■ EXERCISE DESCRIPTION ■
Leaving out all pictures, copy the lines below exactly, from the line with "You are a computer-use agent." to the last line, both ends included.

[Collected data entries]
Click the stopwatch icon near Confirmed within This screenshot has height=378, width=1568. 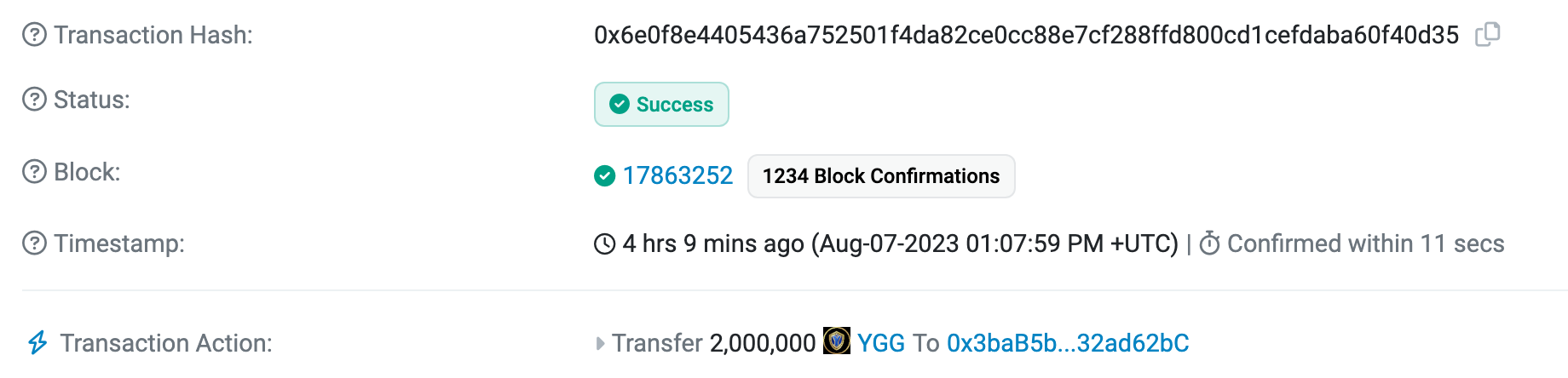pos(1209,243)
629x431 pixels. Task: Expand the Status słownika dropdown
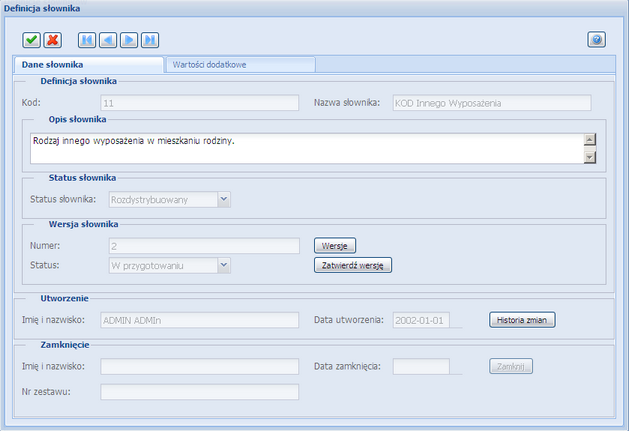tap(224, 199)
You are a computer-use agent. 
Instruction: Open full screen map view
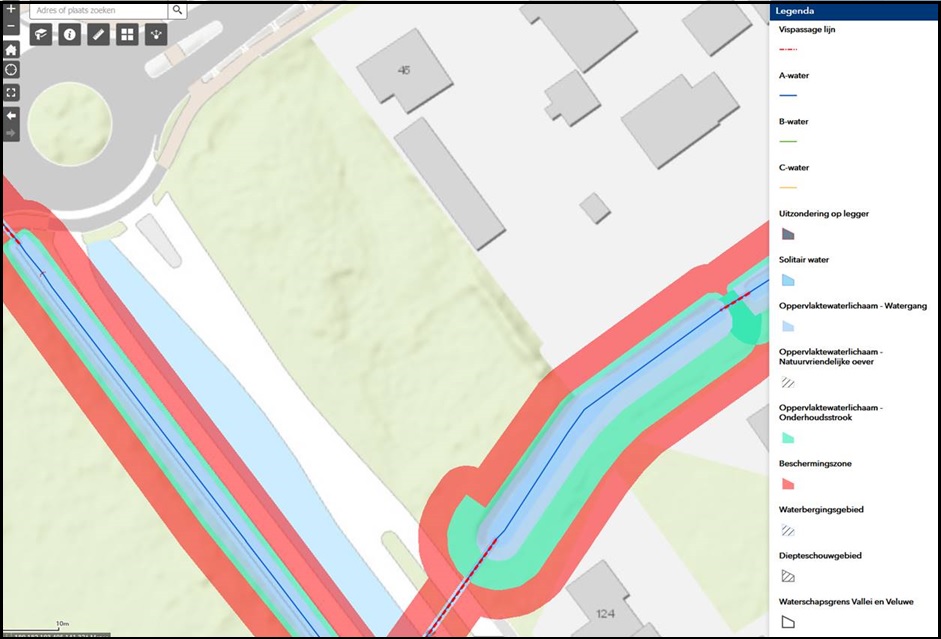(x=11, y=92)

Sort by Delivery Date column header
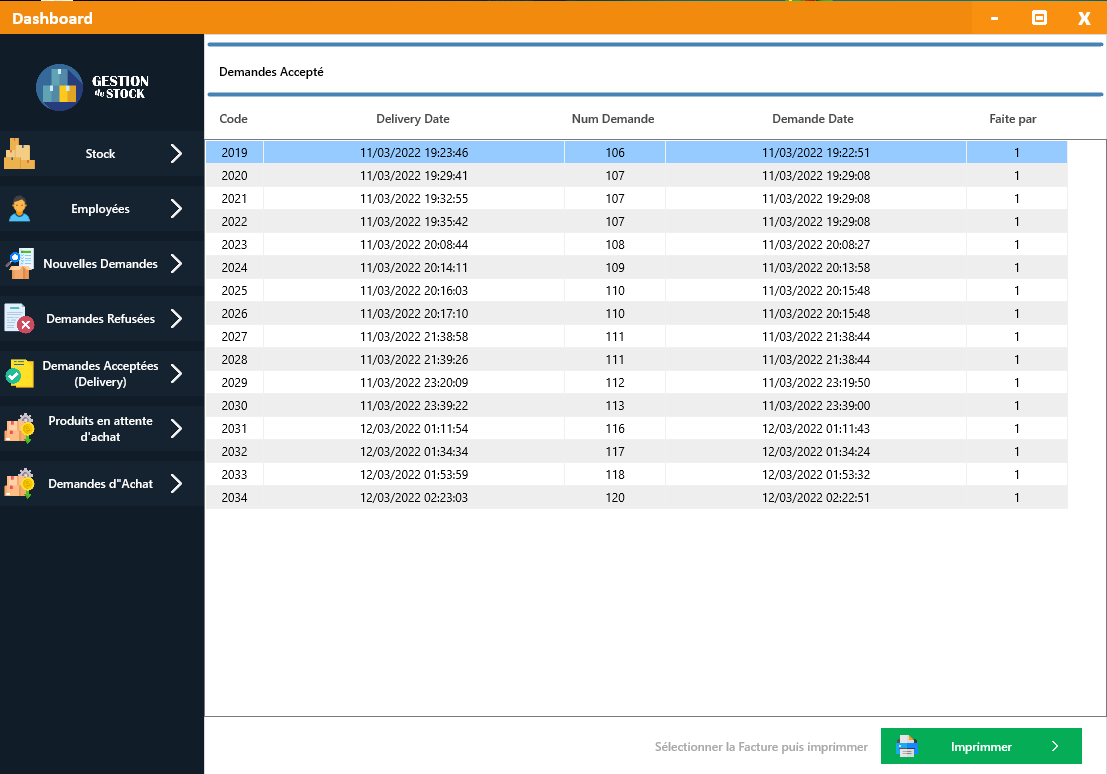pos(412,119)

■ REPLY ■
You are a computer-use agent. 
Instruction: Open full screen map view
(x=11, y=92)

Sort by Delivery Date column header
pos(412,119)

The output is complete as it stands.